- _Stored data_
=== Section Start ===
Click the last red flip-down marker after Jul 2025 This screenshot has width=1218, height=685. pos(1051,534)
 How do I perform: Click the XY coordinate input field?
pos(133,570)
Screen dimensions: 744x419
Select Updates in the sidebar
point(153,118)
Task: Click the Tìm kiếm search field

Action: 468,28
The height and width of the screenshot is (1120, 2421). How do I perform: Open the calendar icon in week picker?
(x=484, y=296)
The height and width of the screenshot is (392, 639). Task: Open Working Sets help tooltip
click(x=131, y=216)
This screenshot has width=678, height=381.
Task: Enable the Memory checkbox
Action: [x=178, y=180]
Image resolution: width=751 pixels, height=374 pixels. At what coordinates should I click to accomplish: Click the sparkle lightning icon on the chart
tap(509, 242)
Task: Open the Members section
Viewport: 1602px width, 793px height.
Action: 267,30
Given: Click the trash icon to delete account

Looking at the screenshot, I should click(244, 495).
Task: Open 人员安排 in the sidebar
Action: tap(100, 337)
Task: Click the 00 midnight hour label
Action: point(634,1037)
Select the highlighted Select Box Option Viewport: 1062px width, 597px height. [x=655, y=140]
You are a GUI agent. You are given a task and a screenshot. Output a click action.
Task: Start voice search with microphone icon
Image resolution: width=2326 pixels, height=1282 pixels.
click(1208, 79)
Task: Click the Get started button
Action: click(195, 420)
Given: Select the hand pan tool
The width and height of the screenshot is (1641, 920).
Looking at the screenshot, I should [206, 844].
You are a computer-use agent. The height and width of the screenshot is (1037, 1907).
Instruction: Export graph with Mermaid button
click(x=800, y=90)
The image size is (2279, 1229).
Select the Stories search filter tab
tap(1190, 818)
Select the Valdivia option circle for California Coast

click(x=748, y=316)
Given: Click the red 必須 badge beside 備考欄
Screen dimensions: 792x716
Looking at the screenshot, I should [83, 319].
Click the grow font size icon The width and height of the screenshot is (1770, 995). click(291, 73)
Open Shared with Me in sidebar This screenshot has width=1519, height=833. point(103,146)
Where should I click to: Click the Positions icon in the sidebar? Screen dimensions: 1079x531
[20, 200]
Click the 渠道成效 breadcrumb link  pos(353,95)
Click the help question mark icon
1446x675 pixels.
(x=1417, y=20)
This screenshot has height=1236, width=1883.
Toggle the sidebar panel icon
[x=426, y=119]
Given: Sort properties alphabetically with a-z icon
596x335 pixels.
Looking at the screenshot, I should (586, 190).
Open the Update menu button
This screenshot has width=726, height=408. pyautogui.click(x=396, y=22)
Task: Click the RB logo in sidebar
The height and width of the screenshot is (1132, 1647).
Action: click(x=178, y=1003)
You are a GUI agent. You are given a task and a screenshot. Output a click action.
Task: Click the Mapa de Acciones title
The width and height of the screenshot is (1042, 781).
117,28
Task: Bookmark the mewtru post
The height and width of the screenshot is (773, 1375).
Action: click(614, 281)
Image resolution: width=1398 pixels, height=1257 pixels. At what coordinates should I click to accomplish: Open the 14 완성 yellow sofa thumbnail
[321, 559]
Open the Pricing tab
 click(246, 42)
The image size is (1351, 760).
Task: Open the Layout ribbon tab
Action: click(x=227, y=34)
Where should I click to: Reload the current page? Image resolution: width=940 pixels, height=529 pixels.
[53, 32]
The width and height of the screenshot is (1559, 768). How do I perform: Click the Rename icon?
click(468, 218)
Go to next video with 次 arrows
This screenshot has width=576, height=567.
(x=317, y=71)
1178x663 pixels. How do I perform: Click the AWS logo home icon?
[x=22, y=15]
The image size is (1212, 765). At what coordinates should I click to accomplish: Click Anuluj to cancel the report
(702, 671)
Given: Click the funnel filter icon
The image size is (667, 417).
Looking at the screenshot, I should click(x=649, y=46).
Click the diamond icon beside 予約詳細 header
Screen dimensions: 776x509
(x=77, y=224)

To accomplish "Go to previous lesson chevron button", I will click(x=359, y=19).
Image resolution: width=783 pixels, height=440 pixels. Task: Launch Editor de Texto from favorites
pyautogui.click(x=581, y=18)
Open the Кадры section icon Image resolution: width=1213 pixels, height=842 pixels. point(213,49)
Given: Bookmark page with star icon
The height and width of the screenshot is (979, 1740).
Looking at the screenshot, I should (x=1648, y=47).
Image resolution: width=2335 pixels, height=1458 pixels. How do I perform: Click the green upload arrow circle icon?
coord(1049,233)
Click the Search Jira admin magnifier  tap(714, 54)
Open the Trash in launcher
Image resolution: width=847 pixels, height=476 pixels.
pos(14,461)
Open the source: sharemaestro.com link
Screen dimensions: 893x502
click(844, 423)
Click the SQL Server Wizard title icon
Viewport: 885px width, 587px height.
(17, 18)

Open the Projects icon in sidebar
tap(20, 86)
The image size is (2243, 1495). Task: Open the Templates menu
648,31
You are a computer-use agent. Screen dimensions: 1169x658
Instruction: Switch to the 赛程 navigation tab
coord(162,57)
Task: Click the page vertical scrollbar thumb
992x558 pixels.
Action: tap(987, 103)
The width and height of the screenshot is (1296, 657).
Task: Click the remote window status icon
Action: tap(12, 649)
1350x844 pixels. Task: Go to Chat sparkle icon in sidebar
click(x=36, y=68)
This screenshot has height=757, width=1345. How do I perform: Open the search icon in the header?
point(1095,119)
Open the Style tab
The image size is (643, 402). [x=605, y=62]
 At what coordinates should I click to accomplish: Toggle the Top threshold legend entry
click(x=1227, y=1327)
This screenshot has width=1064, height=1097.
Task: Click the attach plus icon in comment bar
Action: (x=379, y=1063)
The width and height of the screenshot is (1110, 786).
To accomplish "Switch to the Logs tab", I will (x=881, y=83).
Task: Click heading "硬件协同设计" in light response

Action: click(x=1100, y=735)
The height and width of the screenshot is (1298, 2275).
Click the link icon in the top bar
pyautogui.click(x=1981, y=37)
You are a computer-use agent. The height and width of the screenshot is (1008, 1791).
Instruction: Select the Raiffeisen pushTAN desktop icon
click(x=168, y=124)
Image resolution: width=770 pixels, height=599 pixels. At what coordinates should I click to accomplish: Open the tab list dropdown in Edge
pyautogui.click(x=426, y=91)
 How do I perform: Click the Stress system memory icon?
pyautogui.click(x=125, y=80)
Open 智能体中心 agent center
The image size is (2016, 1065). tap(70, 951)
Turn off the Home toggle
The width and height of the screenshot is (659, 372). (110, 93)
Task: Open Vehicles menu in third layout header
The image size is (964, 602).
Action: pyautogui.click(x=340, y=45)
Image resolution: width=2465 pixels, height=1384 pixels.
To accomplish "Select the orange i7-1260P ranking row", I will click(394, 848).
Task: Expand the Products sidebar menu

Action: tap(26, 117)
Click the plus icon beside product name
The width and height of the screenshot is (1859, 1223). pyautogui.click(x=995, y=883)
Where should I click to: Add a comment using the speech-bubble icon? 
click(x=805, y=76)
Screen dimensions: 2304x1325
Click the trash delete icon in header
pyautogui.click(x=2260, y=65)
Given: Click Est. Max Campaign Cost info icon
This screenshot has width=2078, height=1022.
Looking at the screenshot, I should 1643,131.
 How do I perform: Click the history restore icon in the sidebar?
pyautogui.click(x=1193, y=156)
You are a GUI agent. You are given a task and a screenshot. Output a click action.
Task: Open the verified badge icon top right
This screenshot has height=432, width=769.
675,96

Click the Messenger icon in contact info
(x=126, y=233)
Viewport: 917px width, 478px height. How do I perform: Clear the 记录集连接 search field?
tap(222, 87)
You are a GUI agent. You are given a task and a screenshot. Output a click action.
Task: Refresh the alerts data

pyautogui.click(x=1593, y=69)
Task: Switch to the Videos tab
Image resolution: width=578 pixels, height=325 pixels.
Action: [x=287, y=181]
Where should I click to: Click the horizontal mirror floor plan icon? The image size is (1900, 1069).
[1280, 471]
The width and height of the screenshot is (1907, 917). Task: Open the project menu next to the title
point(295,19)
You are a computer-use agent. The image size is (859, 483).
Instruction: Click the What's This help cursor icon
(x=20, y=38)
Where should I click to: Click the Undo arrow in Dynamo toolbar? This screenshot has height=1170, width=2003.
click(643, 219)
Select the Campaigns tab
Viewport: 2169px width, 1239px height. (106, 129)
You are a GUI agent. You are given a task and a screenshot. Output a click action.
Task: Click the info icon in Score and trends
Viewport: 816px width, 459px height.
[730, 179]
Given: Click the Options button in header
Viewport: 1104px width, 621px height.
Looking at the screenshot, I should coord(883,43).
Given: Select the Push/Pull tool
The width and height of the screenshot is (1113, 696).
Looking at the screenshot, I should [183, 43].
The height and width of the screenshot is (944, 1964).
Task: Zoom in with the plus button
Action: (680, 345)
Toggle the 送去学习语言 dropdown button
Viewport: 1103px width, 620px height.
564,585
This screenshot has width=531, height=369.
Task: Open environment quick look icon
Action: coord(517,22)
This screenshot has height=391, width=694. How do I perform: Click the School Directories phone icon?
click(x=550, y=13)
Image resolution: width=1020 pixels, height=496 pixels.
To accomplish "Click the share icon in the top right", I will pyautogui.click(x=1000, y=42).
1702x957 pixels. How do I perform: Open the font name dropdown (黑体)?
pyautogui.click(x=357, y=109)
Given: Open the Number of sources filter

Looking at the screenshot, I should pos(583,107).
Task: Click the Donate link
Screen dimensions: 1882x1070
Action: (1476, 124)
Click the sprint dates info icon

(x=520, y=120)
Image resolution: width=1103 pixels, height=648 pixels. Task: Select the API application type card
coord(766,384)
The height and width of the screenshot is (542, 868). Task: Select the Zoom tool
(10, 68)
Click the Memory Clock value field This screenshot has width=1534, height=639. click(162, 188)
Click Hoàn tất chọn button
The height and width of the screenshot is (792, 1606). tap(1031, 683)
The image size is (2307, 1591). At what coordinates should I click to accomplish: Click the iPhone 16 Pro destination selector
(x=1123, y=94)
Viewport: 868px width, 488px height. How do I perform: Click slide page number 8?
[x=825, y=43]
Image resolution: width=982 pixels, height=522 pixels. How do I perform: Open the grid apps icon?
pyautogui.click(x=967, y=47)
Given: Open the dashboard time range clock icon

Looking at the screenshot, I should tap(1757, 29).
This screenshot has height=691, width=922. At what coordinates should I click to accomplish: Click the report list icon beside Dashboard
=== Section End ===
- _Prompt_
Your answer must be the lines above from the one containing "Task: Open the verified badge icon top right" to the one containing "Task: Switch to the Videos tab", both included, restated word for word.

- _Solution for this exercise_
Task: Open the verified badge icon top right
This screenshot has height=432, width=769.
675,96

Click the Messenger icon in contact info
(x=126, y=233)
Viewport: 917px width, 478px height. How do I perform: Clear the 记录集连接 search field?
tap(222, 87)
You are a GUI agent. You are given a task and a screenshot. Output a click action.
Task: Refresh the alerts data

pyautogui.click(x=1593, y=69)
Task: Switch to the Videos tab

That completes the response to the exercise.